Als sie jetzt mit Kossil die Stufen des Kleinhauses hinunterstieg und den Windungen des Pfades folgte, der zum Thronsaal hinaufführte, erinnerte sie sich wieder an die Unterhaltung mit Manan und frohlockte in ihrem Innern. Ganz gleich, wohin sie diese beiden nehmen und was sie ihr zeigen würden, sie, Arha, würde keine Furcht haben. Ihr war der Weg vertraut.

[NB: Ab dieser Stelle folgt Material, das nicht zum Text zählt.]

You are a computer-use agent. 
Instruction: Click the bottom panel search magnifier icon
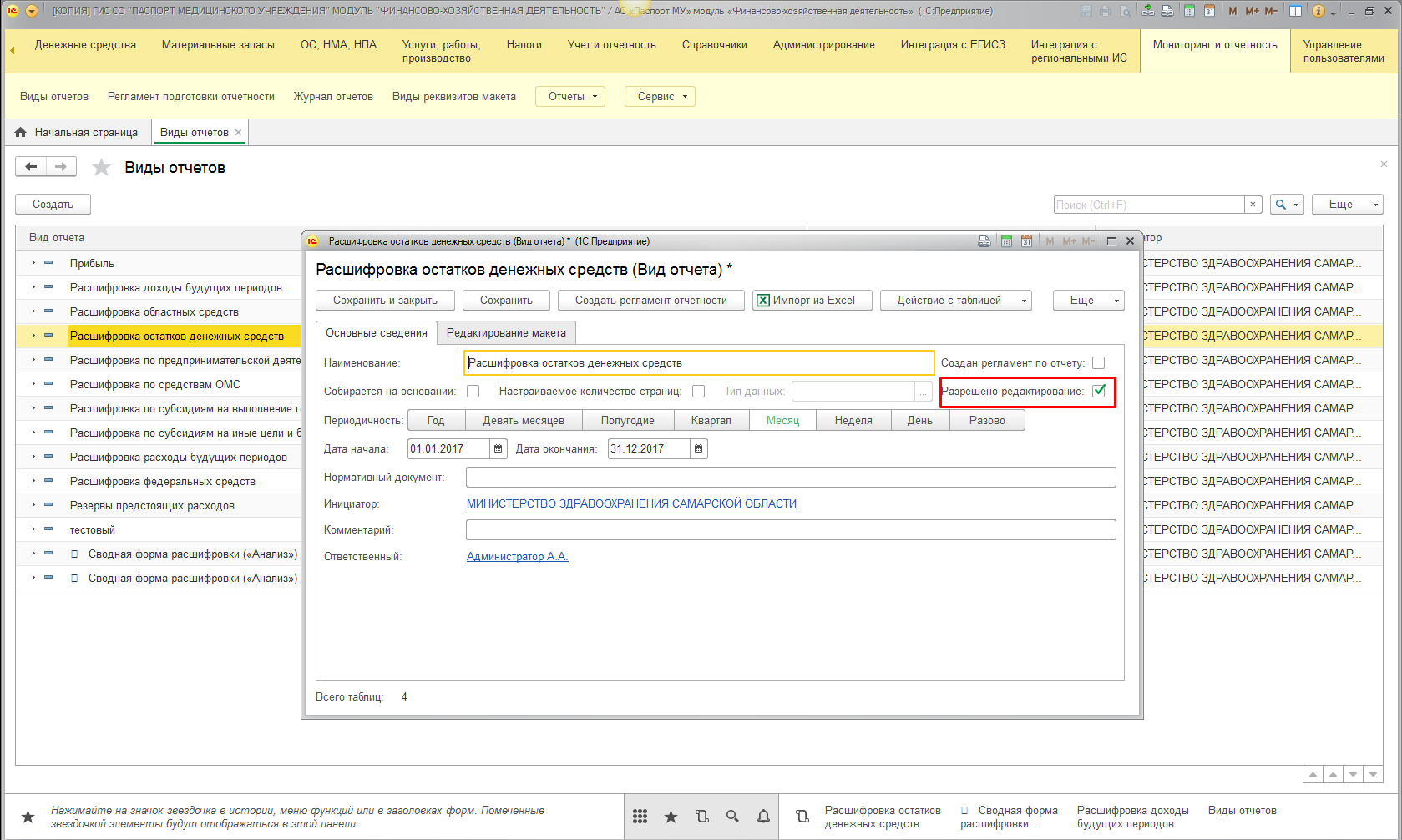(x=732, y=817)
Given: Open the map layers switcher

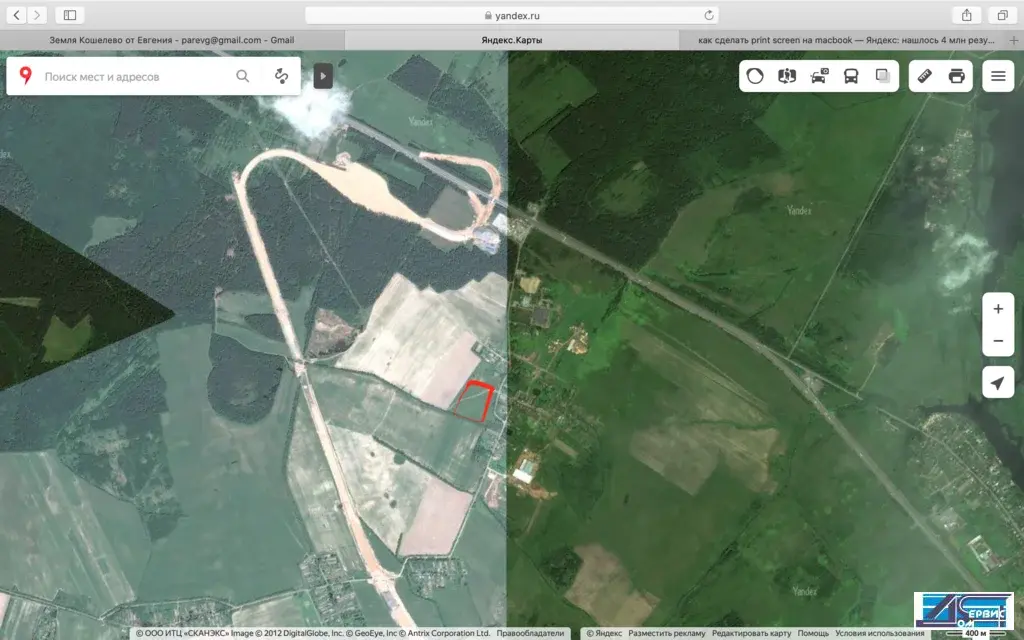Looking at the screenshot, I should (882, 76).
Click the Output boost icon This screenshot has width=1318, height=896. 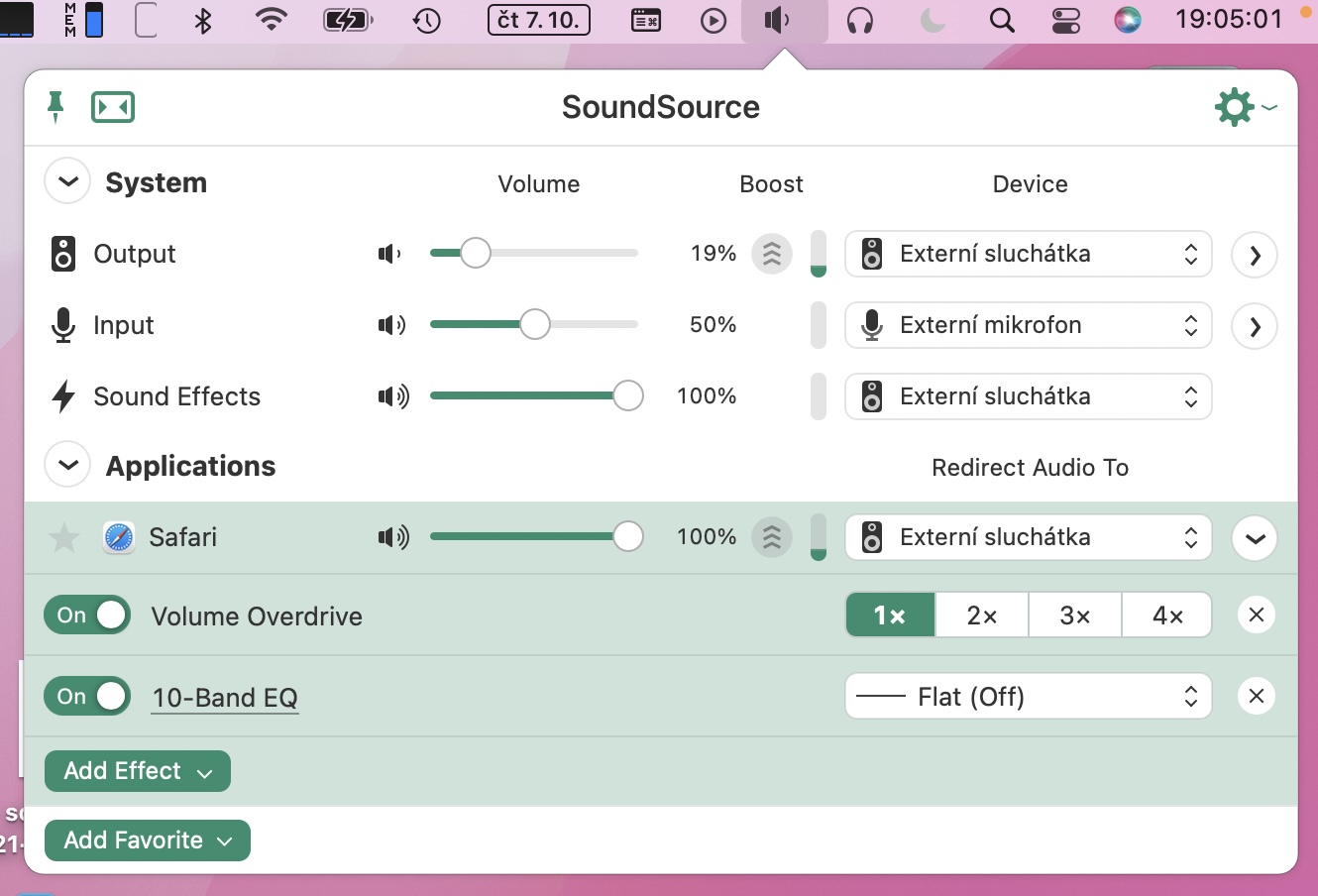(x=771, y=254)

Kossil, die einige Schritte hinter ihr auf dem Pfad folgte, begann: »Wie meiner Herrin bekannt ist, besteht eine ihrer Pflichten darin, gewisse Gefangene zu opfern, Verbrecher aus adligen Häusern, die Hochverrat geübt oder sich gegen den Gottkönig versündigt haben.«
»Oder gegen die Namenlosen«, ergänzte Arha.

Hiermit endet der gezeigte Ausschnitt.